People holding career, technical, and skilled trade educations have proven more likely to be employed than those with academic credentials, reports the U.S. Department of Education. Not only were employment rates higher, skilled trades workers were considerably more likely to operate within their fields of study.
Why, then, is there such a scarcity of skilled trades labor across the industries? There are numerous hypotheses and reasons as to why the U.S. is seeing such a decline in skilled trade workers. The decades-long push toward high school graduates pursuing bachelor’s degrees over vocational programs, the lack of information around skilled labor education along with the certification costs that many require, and battling an image problem are all seen to play a part in the mass exodus from vocational education across the country.
Various reports reveal high percentages of senior executives and employers listed lack of technical skills as a reason for struggling to fill important skilled trade positions. Companies across the board are experiencing the difficulty in hiring and retaining talent, proving to be a long lasting concern. To fill the skilled trade worker pool, something has to change. What can we do to shift perception?
Many workers in the skilled trades are earning average or above average wages, even compared to their diploma-holding counterparts. According to the U.S. Bureau of Labor Statistics’ estimates, some of the top paying roles are for construction managers, Rotary Drill Operator for the Oil and Gas Industry, and Boilermakers. More candid conversation surrounding the earning capabilities of those in the skilled trades could make a noticeable difference in interest levels of people preparing to enter the workforce.
Jobs in technology are flourishing as the world leans heavily into the digital space, but those graduating with a $250,000 degree in arts history or gender studies may find it more difficult to find jobs in today’s market. Useful skills necessary for the day-to-day functions of society— such as nursing, computer sciences, and construction—are in dire need. They also cost must less to gain training and education in the long term.

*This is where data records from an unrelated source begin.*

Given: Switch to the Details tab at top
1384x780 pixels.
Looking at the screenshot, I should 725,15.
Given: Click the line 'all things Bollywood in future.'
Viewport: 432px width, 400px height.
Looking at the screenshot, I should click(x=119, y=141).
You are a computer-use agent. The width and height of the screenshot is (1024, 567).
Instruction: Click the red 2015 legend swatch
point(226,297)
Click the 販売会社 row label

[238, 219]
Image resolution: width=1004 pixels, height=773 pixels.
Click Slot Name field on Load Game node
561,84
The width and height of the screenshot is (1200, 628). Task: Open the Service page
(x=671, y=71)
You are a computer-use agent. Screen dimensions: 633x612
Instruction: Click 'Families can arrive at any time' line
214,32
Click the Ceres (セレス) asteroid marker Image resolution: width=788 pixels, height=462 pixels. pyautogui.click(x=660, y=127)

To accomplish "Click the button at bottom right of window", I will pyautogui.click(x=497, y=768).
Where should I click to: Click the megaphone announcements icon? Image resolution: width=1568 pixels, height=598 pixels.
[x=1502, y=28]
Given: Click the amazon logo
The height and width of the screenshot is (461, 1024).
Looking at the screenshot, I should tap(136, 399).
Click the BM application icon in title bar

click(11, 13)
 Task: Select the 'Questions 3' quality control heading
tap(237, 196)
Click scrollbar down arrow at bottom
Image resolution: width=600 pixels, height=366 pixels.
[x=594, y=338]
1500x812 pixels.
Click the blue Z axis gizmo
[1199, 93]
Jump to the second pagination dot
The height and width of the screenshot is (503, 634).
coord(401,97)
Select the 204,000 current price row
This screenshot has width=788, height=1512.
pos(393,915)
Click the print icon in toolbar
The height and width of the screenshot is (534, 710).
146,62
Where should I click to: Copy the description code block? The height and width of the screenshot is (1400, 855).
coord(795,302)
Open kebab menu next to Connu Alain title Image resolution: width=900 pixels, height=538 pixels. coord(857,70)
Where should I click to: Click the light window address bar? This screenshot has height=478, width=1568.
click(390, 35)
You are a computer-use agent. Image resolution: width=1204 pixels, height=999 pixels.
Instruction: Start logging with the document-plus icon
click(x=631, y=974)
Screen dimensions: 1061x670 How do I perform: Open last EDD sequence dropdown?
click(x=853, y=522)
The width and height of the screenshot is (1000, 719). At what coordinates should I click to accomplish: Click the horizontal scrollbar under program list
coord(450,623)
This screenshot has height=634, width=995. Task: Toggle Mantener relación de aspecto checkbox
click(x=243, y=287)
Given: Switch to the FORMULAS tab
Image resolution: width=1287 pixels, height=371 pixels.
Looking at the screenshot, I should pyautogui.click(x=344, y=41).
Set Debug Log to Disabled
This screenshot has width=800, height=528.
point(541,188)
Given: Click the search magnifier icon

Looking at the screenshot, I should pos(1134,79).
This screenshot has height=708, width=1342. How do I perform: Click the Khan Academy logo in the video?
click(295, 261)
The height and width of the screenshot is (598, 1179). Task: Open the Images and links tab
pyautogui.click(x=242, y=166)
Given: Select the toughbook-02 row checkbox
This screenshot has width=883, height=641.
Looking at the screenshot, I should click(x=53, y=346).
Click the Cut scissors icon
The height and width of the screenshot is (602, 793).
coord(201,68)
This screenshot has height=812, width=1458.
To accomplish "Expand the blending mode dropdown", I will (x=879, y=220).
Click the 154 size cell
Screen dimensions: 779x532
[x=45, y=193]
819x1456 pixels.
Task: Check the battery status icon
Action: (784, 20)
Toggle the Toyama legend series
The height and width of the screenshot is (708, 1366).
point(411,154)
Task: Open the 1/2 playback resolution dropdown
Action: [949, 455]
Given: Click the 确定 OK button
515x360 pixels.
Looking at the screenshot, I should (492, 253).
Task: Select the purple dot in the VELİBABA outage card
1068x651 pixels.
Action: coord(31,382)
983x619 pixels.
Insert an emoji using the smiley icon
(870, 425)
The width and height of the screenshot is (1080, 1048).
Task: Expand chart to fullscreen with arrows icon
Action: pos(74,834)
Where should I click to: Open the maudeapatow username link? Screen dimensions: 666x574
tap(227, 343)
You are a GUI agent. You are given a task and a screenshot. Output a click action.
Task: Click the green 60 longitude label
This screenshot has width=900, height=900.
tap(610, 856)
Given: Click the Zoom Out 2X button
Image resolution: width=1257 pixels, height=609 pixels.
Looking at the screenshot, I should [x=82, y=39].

Inadequate access to training resources is another key issue, as well as lack of proper mentorship and apprenticeship. With much of the training in skilled trades proving to be as rigorous as an academic education, it’s vital for young workers or those interested in skilled labor to feel supported. Industry stakeholders are telling established skilled trade professionals to invest in the success of their younger counterparts. Whether through one-on-one mentorship, support of group training programs, or offering structured apprenticeship, there is a widespread call for action to build up the reputation of skilled labor and the benefits of a career in a skilled trade.